How would you feel if a telephone or cable repair person showed up at your residence wearing a t-shirt that said “Inmate”? In Southern New England Telephone Company v. National Labor Relations Board the United States Court of Appeals for the District of Columbia Circuit recently reversed a finding of the National Labor Relations Board (“NLRB”) that AT&T Connecticut (“AT&T”) unlawfully prohibited many of its employees from wearing union issued t-shirts. The shirts stated “Inmate#” on the front and “Prisoner of AT$T” on the back.
AT&T had banned employees from wearing those shirts in public or when interacting with customers, and had suspended employees who violated the ban. The employees’ union filed an unfair labor practice charge under Section 8 of the National Labor Relations Act (“NLRA”), asserting that the ban violated employee rights under Section 7 to wear shirts indicating union support. The NLRB agreed with the union, and rejected AT&T’s assertion that the “special circumstances” doctrine (a judicially recognized limitation on Section 7 rights under which a company may lawfully ban union messages on publicly visible apparel on the job when the company reasonably believes the message may harm its relationship with its customers, or its public image) permitted the ban. While AT&T argued that the shirts could alarm or confuse customers, cause customers to believe that AT&T employees were actually convicts, or otherwise generally harm the company’s public image, the NLRB found to the contrary, concluding that the shirts would not cause fear in customers since they could not be confused for actual prison garb.

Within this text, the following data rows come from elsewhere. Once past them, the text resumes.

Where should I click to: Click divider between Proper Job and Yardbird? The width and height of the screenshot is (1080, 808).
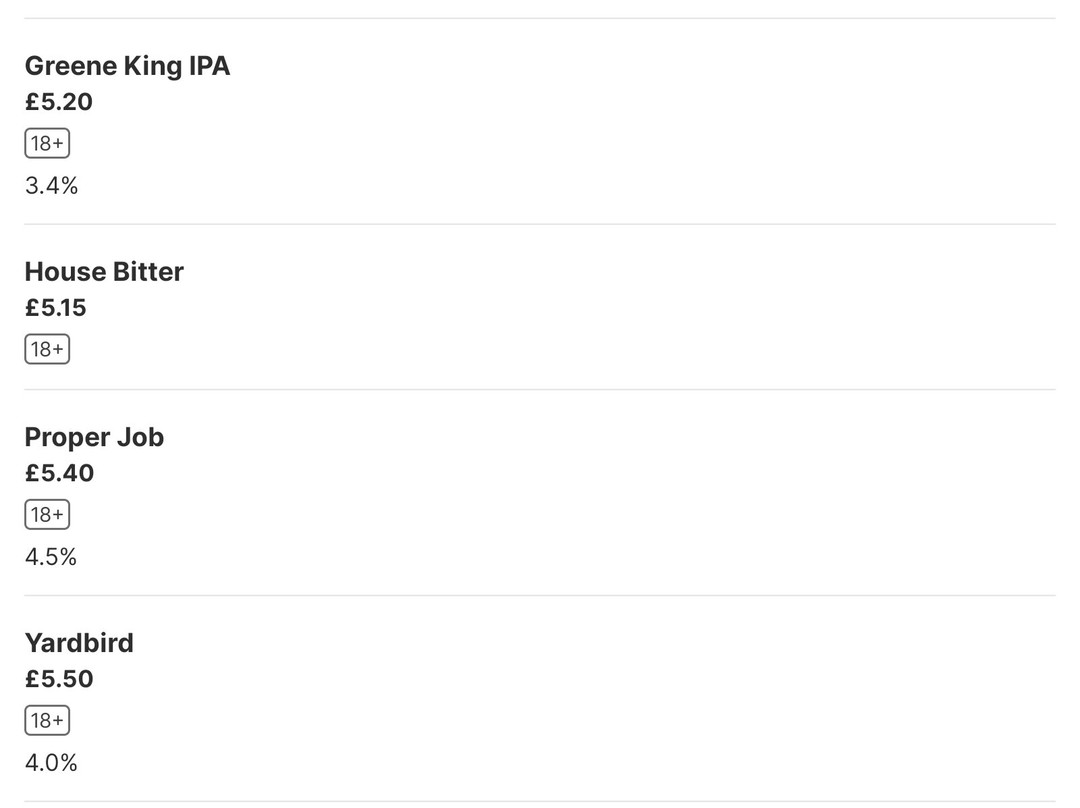pyautogui.click(x=540, y=595)
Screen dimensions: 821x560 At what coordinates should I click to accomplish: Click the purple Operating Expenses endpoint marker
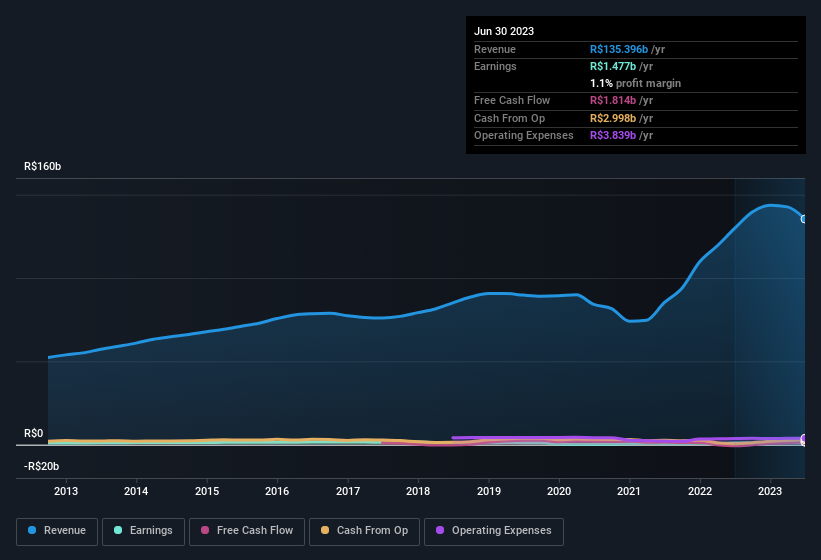tap(804, 439)
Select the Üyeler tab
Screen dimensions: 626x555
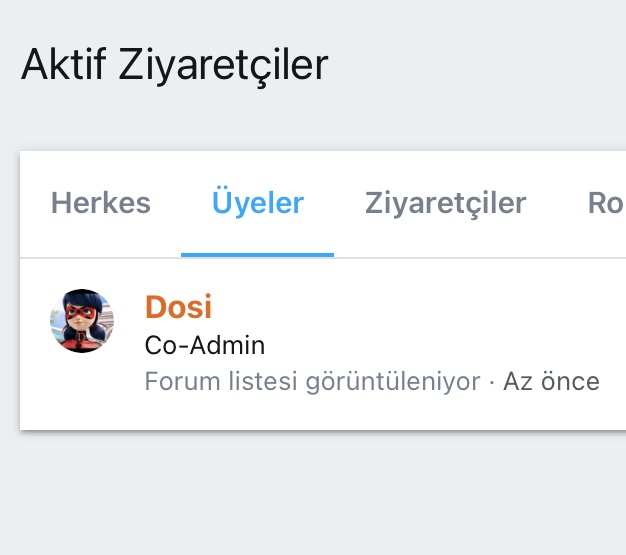coord(258,204)
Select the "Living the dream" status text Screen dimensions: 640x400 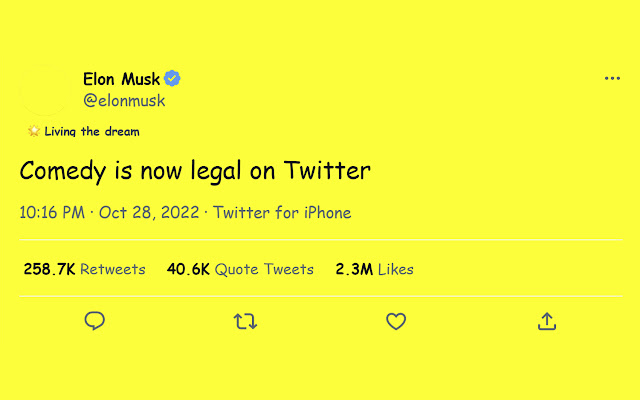pyautogui.click(x=92, y=131)
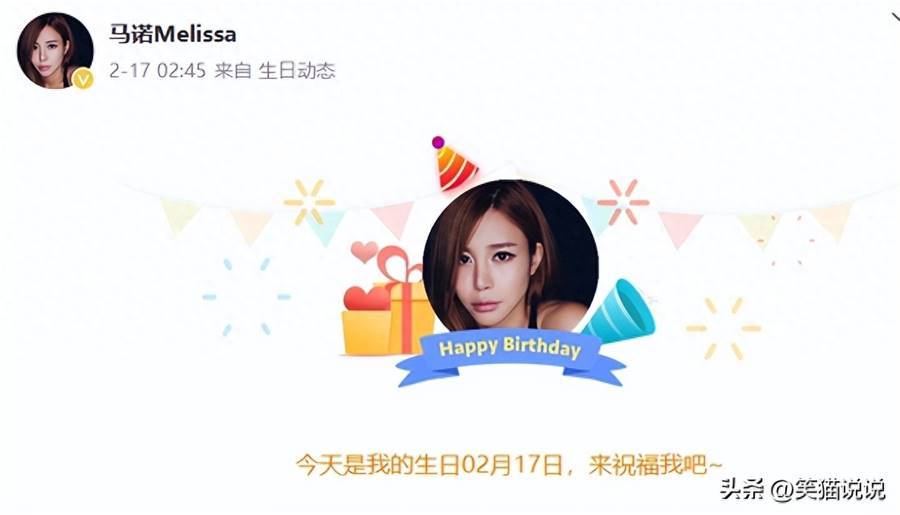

Confirming that “[c]ommon sense sometimes matters in resolving legal disputes”, the Court of Appeals found the NLRB’s rejection of AT&T’s special circumstances defense unreasonable. The Court determined that the appropriate test is not whether AT&T customers might confuse the shirt with actual prison garb, but instead whether AT&T could reasonably believe that the message may harm its relationship with its customers or its public image. Noting that the NLRB’s “expertise is surely not at its peak in the realm of employer-customer relations”, the Court concluded that to resolve the case one need only ask “[w]hat would you think about a company that permitted its technicians to wear such shirts when making home service calls?”
While the ruling does not alter the existing parameters of employer dress codes under the NLRA, it is refreshing to see a common sense approach applied to the review of employer-workplace decisions.